▶ DESCRIPTION OF THE TASK
Starting at the top line, print the entries below exactly as they are and skip every picture.

▶ RECORDS TO PROCESS
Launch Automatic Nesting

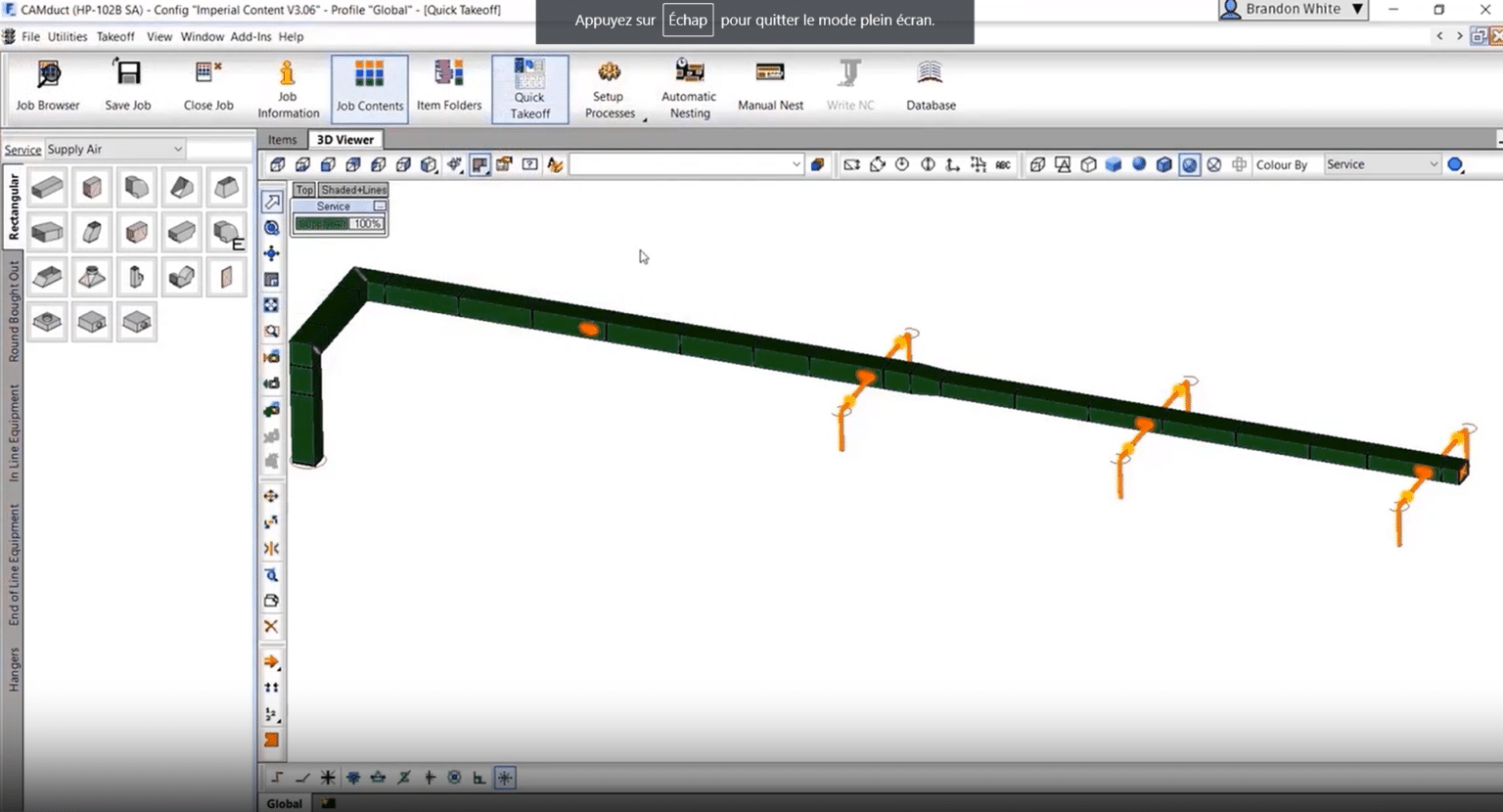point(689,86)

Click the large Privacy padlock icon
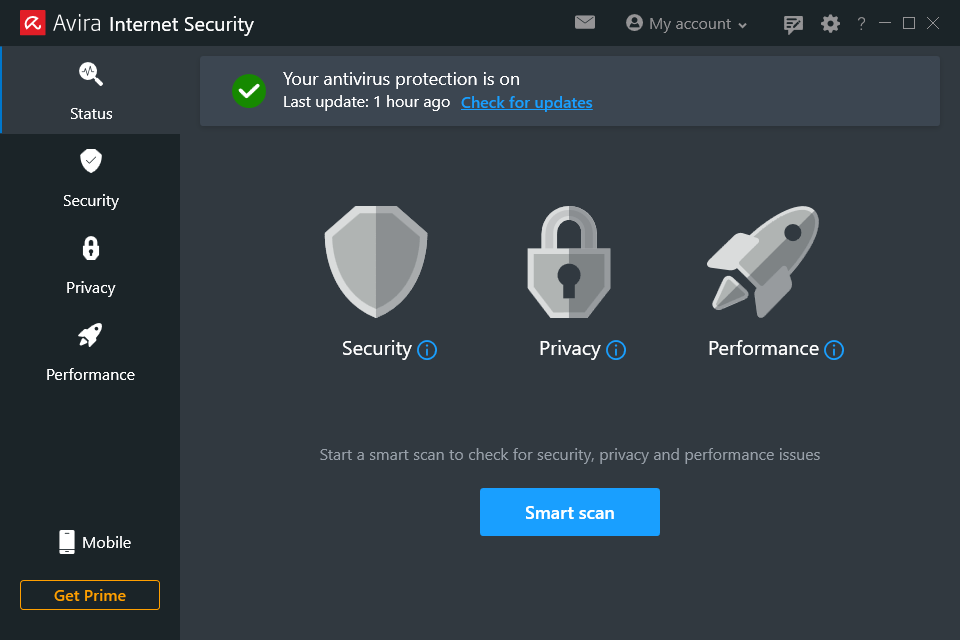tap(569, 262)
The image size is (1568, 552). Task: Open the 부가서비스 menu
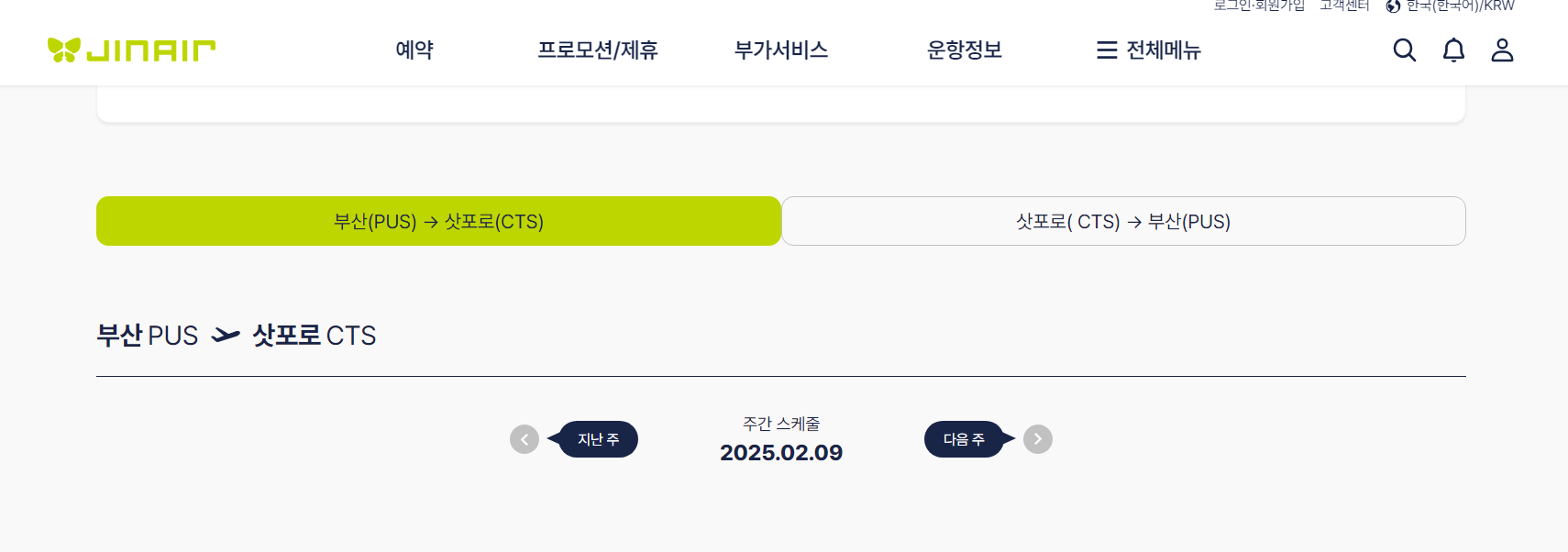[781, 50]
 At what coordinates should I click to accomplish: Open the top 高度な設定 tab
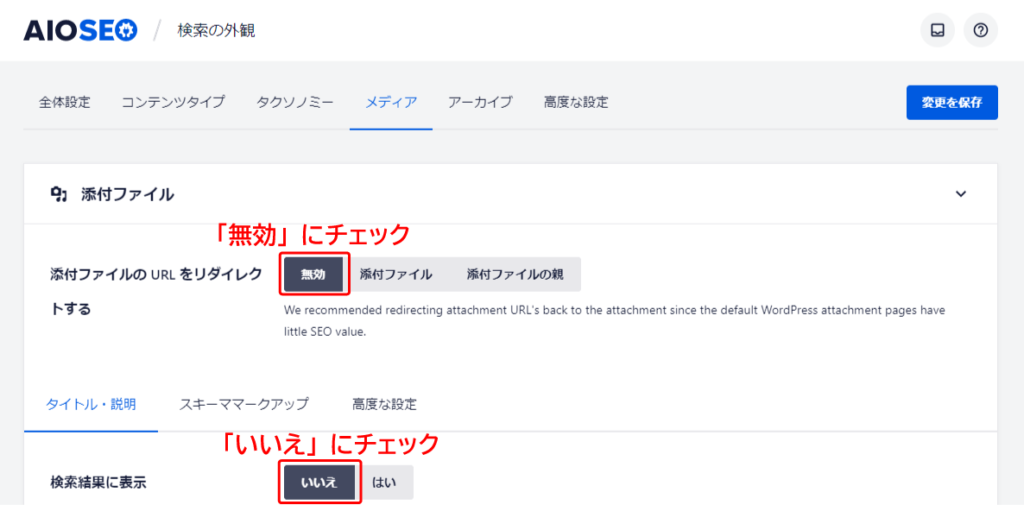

▶ OUTPUT FOR THIS TASK
Launch Automatic Nesting

point(689,86)

Click the large Privacy padlock icon
tap(569, 262)
The image size is (1568, 552). Task: Open the 부가서비스 menu
[781, 50]
 At what coordinates should I click to accomplish: Open the top 高度な設定 tab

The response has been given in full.